In the conclusion to the book, I'll discuss why the R community is not just a nice add-on. Learning new tools always has challenges. Being able to find people to provide help is as key to new users successfully learning a new tool as are any of its functionalities. R is worth learning not only because it is a powerful tool, but also because, whenever you run into problems, there is a community ready, willing, and able to support you.
This book has two main audiences:
-
Active R users who can learn new ways to use R. In running R for the Rest of Us, I've constantly been struck by how often people I see using R in quite complex ways are not familiar with some of the "simpler" uses for R that R Without Statistics will cover. Displaying what's possible and offering clear guidance on how to implement these uses will serve these users.
-
Users of other tools considering switching to R. Most books on R (rightly) assume the reader is already using this tool. But there is a whole group of potential users of Excel, SPSS, SAS, Stata, and other tools who are considering switching to R. Having a book that explains not just how to use R, but also why R is worth learning is valuable for this audience.
Because this book is a novel approach to talking about R, there is no direct competitor. However, there is a model for this type of book — and it shows its potential.

__Supplied material__
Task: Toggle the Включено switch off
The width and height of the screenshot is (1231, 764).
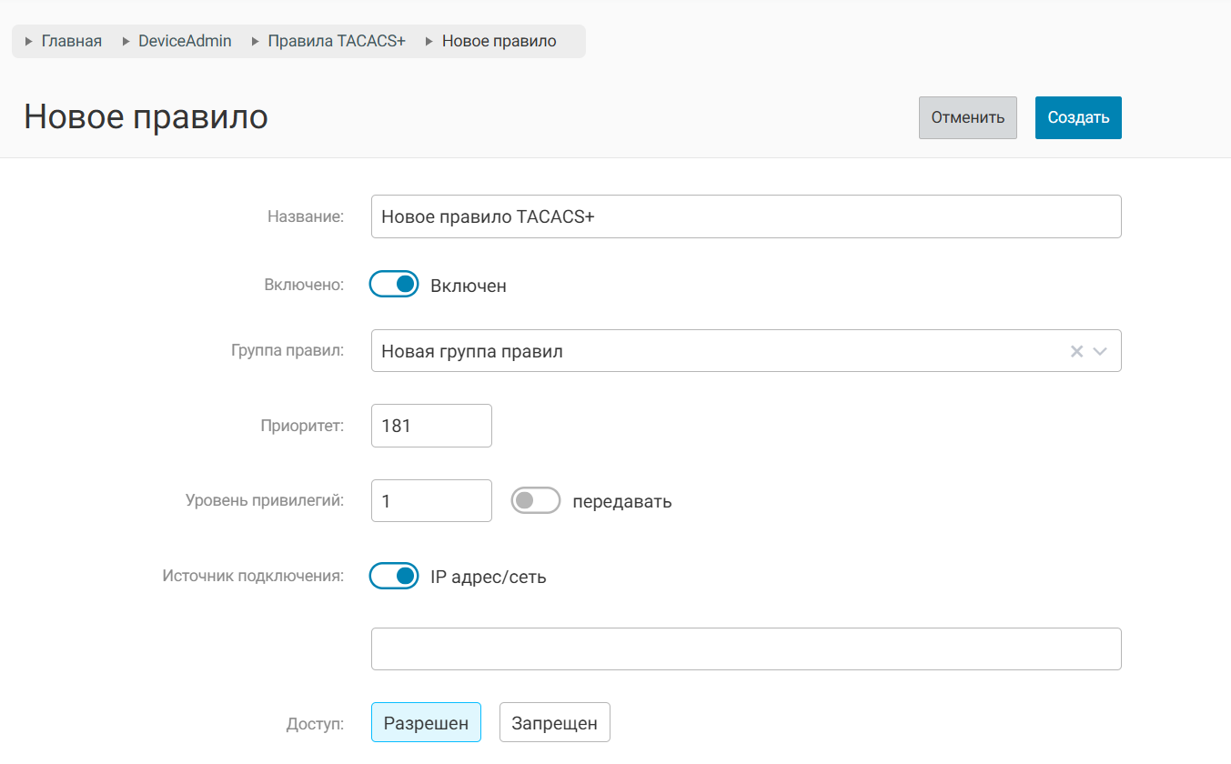Action: point(394,285)
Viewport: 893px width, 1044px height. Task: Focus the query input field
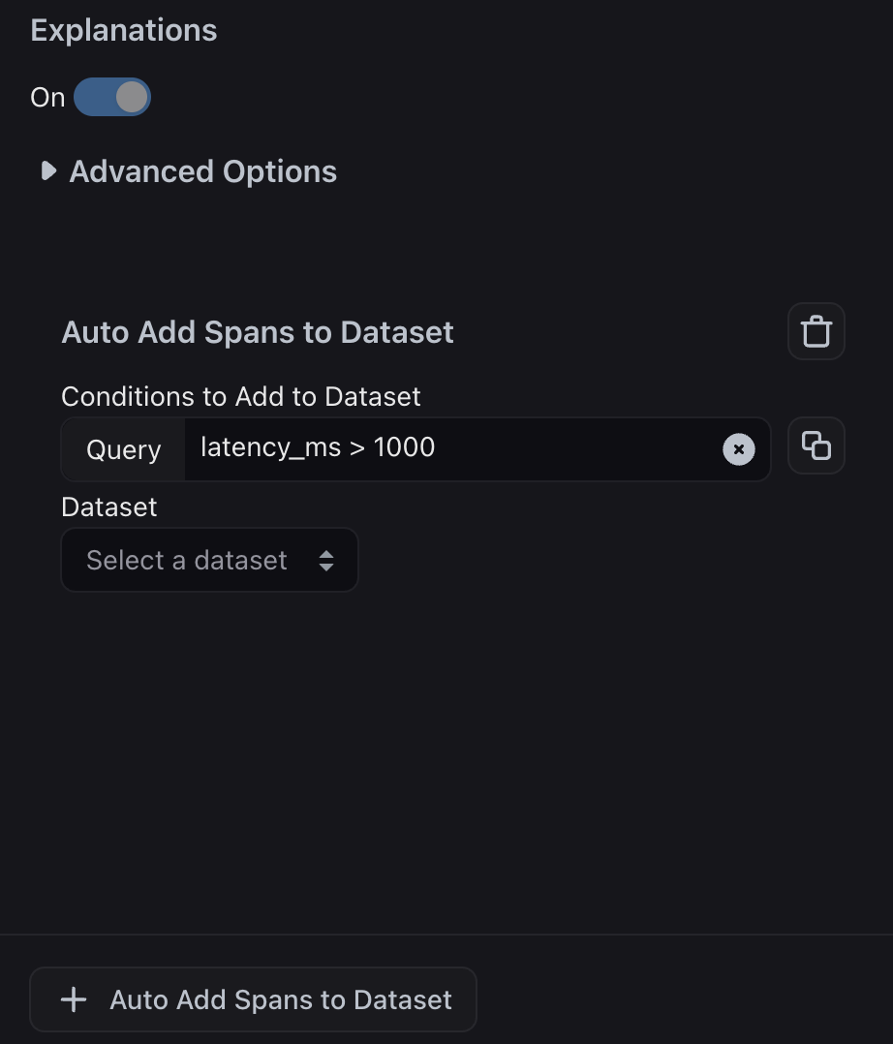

__Aim of the task__
In the passage about the R book, give the text from "In the conclusion" up to and including "serve these users." again, swapping "community" for "network". The data shown after the passage come from a different source than the passage itself.

__Exercise response__
In the conclusion to the book, I'll discuss why the R network is not just a nice add-on. Learning new tools always has challenges. Being able to find people to provide help is as key to new users successfully learning a new tool as are any of its functionalities. R is worth learning not only because it is a powerful tool, but also because, whenever you run into problems, there is a network ready, willing, and able to support you.
This book has two main audiences:
-
Active R users who can learn new ways to use R. In running R for the Rest of Us, I've constantly been struck by how often people I see using R in quite complex ways are not familiar with some of the "simpler" uses for R that R Without Statistics will cover. Displaying what's possible and offering clear guidance on how to implement these uses will serve these users.